Apple watchOS2 Includes Host of Code-Execution Patches

Apple today brought a smile to the face of gadget geeks with the release of watchOS2, and for the second time in five months, a new version of the Apple Watch operating system brought with it a flurry of security patches.

This round includes more than a dozen code execution vulnerabilities in a number of components, along with some certificate validation issues in the CFNetwork. Apple also patched a bug in dlyd, the OS’ dynamic linker, reported by the Pangu Team known for its iOS jailbreak exploits.

Apple said in its advisory that the dyld vulnerability if exploited allowed applications to bypass code signing.

“An issue existed with validation of the code signature of executables,” Apple said. “This issue was addressed through improved bounds checking.”

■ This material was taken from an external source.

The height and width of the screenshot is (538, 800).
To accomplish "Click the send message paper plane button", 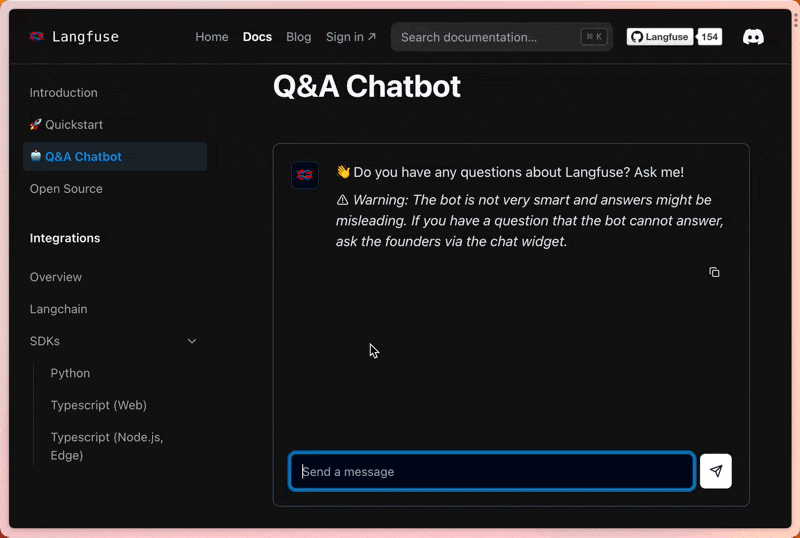I will [716, 471].
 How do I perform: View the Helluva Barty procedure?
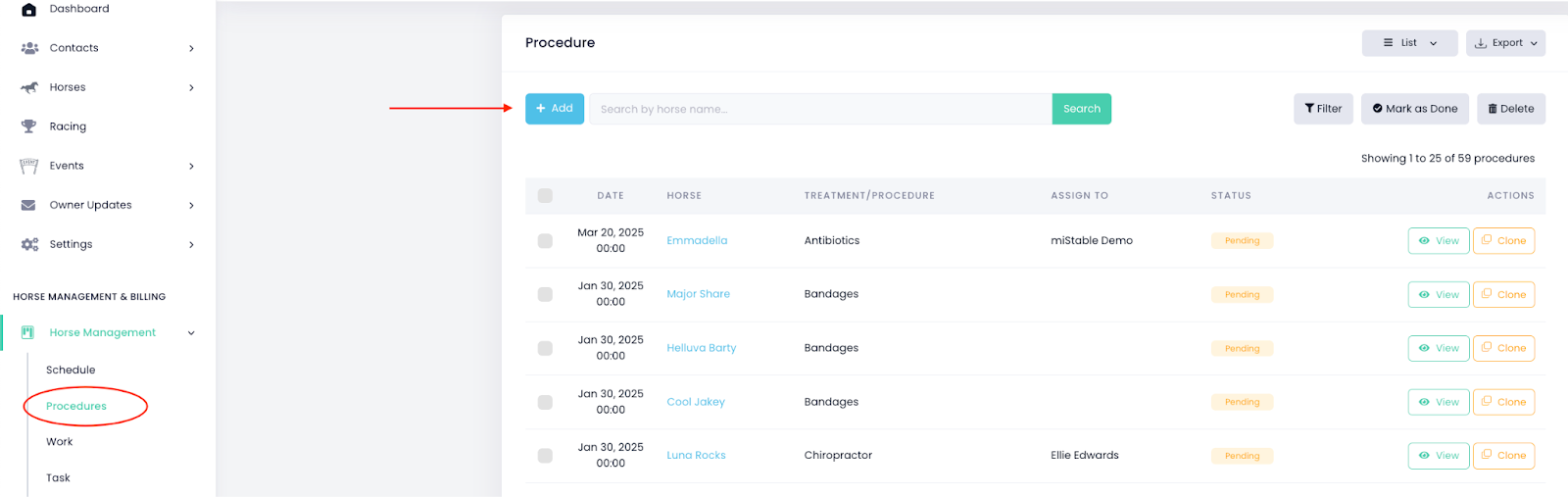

Apple also addressed a handful of vulnerabilities in CFNetwork, a framework within the Core Services framework that developers use as a library of network protocol abstractions. Two of the bugs could allow an attacker in a man-in-the-middle position to read SSL/TLS traffic, or track user activity. Apple said it fixed both issues by improving certificate validation and better restricting cookie creation, respectively.

Apple also fixed an issue in the way watchOS handles proxy connect responses that could allow an attacker to set malicious cookies via a proxy.

The remaining CFNetwork vulnerabilities put privacy and other hosts on a network at risk.

One patch addressed an issue in FTP clients that could cause the client to perform reconnaissance on other hosts, Apple said, while the other is an encryption issue that required physical access to an iOS device in order to exploit it.

“Cache data was encrypted with a key protected only by the hardware UID,” Apple said. “This issue was addressed by encrypting the cache data with a key protected by the hardware UID and the user’s passcode.”

Apple also patched a half-dozen issues in the watchOS kernel, most of which addressed memory corruption vulnerabilities that could lead to the code execution with kernel privileges. Also among the kernel bugs was an issue that enabled a local attacker to control the value of stack cookies, while another afforded attackers on a local LAN to disable IPv6 routing. Apple also patched a kernel memory leak vulnerability and a separate denial of service issue.

The first round of watchOS patches was released in May, and it was a relatively tame release compared to today’s. Only one code execution bug was addressed, along with a number of privilege escalation and denial of service issues.